_Task details:_
Change every occurrence of "Papel cortado" to "Papel recortado" in the items below, keeping everything else the same.

■ ■ ■ ■ ■ ■ ■

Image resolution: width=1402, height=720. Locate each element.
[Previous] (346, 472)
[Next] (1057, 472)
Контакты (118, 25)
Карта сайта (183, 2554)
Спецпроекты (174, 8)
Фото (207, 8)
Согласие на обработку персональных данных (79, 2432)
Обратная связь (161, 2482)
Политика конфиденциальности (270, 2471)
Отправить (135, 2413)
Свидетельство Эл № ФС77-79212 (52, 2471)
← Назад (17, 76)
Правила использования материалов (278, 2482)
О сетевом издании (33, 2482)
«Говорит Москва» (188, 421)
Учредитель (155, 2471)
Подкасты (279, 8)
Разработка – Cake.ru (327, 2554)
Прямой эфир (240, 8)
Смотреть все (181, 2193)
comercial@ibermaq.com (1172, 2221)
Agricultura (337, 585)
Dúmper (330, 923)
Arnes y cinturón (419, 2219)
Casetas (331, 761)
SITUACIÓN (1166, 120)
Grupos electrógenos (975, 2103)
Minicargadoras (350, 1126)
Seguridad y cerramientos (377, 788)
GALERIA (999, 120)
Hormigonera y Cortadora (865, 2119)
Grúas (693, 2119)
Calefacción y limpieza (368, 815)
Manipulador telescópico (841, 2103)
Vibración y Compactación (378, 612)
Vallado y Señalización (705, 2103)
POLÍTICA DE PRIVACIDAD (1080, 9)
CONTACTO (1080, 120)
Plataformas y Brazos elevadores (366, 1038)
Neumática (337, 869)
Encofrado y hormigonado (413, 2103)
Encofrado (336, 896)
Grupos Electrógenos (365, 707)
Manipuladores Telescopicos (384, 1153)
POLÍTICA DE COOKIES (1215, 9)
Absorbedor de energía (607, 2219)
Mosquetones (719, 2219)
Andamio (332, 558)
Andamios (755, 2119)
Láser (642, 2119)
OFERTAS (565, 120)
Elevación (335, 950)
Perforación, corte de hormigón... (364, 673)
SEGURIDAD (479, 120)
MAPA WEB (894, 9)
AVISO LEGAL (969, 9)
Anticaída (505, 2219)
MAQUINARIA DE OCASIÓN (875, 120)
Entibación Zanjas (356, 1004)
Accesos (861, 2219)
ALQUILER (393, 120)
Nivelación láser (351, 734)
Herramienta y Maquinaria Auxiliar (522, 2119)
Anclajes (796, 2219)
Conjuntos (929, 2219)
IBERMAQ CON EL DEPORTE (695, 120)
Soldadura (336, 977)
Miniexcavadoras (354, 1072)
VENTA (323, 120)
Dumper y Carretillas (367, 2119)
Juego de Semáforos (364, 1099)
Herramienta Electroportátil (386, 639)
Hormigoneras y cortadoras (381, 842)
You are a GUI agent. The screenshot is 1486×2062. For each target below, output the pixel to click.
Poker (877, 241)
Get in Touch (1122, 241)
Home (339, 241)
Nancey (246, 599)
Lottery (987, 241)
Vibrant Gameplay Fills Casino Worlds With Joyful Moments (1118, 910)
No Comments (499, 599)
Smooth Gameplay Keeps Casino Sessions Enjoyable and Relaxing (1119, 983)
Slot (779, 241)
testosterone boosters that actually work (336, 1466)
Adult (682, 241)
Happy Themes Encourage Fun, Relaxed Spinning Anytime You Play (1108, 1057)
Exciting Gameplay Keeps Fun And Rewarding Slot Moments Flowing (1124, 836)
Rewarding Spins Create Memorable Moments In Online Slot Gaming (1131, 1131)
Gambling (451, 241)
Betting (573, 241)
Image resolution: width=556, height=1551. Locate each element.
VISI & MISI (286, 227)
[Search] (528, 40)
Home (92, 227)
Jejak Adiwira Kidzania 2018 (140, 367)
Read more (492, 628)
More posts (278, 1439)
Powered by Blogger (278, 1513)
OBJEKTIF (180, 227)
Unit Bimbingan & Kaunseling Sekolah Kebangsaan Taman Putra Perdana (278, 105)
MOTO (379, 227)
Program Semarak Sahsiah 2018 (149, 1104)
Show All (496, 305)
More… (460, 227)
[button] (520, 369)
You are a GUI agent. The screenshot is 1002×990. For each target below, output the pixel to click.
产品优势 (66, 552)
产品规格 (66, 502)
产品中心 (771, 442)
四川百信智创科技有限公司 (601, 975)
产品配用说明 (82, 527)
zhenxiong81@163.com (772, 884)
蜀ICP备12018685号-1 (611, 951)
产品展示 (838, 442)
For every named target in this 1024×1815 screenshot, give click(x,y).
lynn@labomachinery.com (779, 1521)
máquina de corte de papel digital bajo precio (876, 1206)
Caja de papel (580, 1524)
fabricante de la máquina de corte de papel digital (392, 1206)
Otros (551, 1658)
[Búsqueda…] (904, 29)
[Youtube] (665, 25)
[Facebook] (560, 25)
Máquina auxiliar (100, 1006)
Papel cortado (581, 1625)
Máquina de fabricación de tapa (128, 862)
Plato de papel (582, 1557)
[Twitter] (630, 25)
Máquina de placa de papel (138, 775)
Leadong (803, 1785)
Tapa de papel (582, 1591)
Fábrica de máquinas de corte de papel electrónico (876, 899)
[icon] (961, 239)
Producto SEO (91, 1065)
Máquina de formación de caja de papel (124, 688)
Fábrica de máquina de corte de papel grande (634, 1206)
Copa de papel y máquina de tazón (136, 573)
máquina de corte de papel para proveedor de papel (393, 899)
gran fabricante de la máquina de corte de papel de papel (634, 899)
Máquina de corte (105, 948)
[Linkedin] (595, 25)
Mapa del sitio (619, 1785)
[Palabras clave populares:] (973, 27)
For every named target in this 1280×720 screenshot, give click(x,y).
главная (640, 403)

■ ■ ■ ■ ■ ■ ■

_Task response:_
Image resolution: width=1402, height=720. Locate each element.
[Previous] (346, 472)
[Next] (1057, 472)
Контакты (118, 25)
Карта сайта (183, 2554)
Спецпроекты (174, 8)
Фото (207, 8)
Согласие на обработку персональных данных (79, 2432)
Обратная связь (161, 2482)
Политика конфиденциальности (270, 2471)
Отправить (135, 2413)
Свидетельство Эл № ФС77-79212 (52, 2471)
← Назад (17, 76)
Правила использования материалов (278, 2482)
О сетевом издании (33, 2482)
«Говорит Москва» (188, 421)
Учредитель (155, 2471)
Подкасты (279, 8)
Разработка – Cake.ru (327, 2554)
Прямой эфир (240, 8)
Смотреть все (181, 2193)
comercial@ibermaq.com (1172, 2221)
Agricultura (337, 585)
Dúmper (330, 923)
Arnes y cinturón (419, 2219)
Casetas (331, 761)
SITUACIÓN (1166, 120)
Grupos electrógenos (975, 2103)
Minicargadoras (350, 1126)
Seguridad y cerramientos (377, 788)
GALERIA (999, 120)
Hormigonera y Cortadora (865, 2119)
Grúas (693, 2119)
Calefacción y limpieza (368, 815)
Manipulador telescópico (841, 2103)
Vibración y Compactación (378, 612)
Vallado y Señalización (705, 2103)
POLÍTICA DE PRIVACIDAD (1080, 9)
CONTACTO (1080, 120)
Plataformas y Brazos elevadores (366, 1038)
Neumática (337, 869)
Encofrado y hormigonado (413, 2103)
Encofrado (336, 896)
Grupos Electrógenos (365, 707)
Manipuladores Telescopicos (384, 1153)
POLÍTICA DE COOKIES (1215, 9)
Absorbedor de energía (607, 2219)
Mosquetones (719, 2219)
Andamio (332, 558)
Andamios (755, 2119)
Láser (642, 2119)
OFERTAS (565, 120)
Elevación (335, 950)
Perforación, corte de hormigón... (364, 673)
SEGURIDAD (479, 120)
MAPA WEB (894, 9)
AVISO LEGAL (969, 9)
Anticaída (505, 2219)
MAQUINARIA DE OCASIÓN (875, 120)
Entibación Zanjas (356, 1004)
Accesos (861, 2219)
ALQUILER (393, 120)
Nivelación láser (351, 734)
Herramienta y Maquinaria Auxiliar (522, 2119)
Anclajes (796, 2219)
Conjuntos (929, 2219)
IBERMAQ CON EL DEPORTE (695, 120)
Soldadura (336, 977)
Miniexcavadoras (354, 1072)
VENTA (323, 120)
Dumper y Carretillas (367, 2119)
Juego de Semáforos (364, 1099)
Herramienta Electroportátil (386, 639)
Hormigoneras y cortadoras (381, 842)
You are a GUI agent. The screenshot is 1486×2062. For each target below, output the pixel to click.
Poker (877, 241)
Get in Touch (1122, 241)
Home (339, 241)
Nancey (246, 599)
Lottery (987, 241)
Vibrant Gameplay Fills Casino Worlds With Joyful Moments (1118, 910)
No Comments (499, 599)
Smooth Gameplay Keeps Casino Sessions Enjoyable and Relaxing (1119, 983)
Slot (779, 241)
testosterone boosters that actually work (336, 1466)
Adult (682, 241)
Happy Themes Encourage Fun, Relaxed Spinning Anytime You Play (1108, 1057)
Exciting Gameplay Keeps Fun And Rewarding Slot Moments Flowing (1124, 836)
Rewarding Spins Create Memorable Moments In Online Slot Gaming (1131, 1131)
Gambling (451, 241)
Betting (573, 241)
Image resolution: width=556, height=1551. Locate each element.
VISI & MISI (286, 227)
[Search] (528, 40)
Home (92, 227)
Jejak Adiwira Kidzania 2018 (140, 367)
Read more (492, 628)
More posts (278, 1439)
Powered by Blogger (278, 1513)
OBJEKTIF (180, 227)
Unit Bimbingan & Kaunseling Sekolah Kebangsaan Taman Putra Perdana (278, 105)
MOTO (379, 227)
Program Semarak Sahsiah 2018 (149, 1104)
Show All (496, 305)
More… (460, 227)
[button] (520, 369)
You are a GUI agent. The screenshot is 1002×990. For each target below, output the pixel to click.
产品优势 (66, 552)
产品规格 (66, 502)
产品中心 (771, 442)
四川百信智创科技有限公司 (601, 975)
产品配用说明 (82, 527)
zhenxiong81@163.com (772, 884)
蜀ICP备12018685号-1 (611, 951)
产品展示 (838, 442)
For every named target in this 1024×1815 screenshot, give click(x,y).
lynn@labomachinery.com (779, 1521)
máquina de corte de papel digital bajo precio (876, 1206)
Caja de papel (580, 1524)
fabricante de la máquina de corte de papel digital (392, 1206)
Otros (551, 1658)
[Búsqueda…] (904, 29)
[Youtube] (665, 25)
[Facebook] (560, 25)
Máquina auxiliar (100, 1006)
Papel recortado (581, 1625)
Máquina de fabricación de tapa (128, 862)
Plato de papel (582, 1557)
[Twitter] (630, 25)
Máquina de placa de papel (138, 775)
Leadong (803, 1785)
Tapa de papel (582, 1591)
Fábrica de máquinas de corte de papel electrónico (876, 899)
[icon] (961, 239)
Producto SEO (91, 1065)
Máquina de formación de caja de papel (124, 688)
Fábrica de máquina de corte de papel grande (634, 1206)
Copa de papel y máquina de tazón (136, 573)
máquina de corte de papel para proveedor de papel (393, 899)
gran fabricante de la máquina de corte de papel de papel (634, 899)
Máquina de corte (105, 948)
[Linkedin] (595, 25)
Mapa del sitio (619, 1785)
[Palabras clave populares:] (973, 27)
For every named target in this 1280×720 screenshot, give click(x,y).
главная (640, 403)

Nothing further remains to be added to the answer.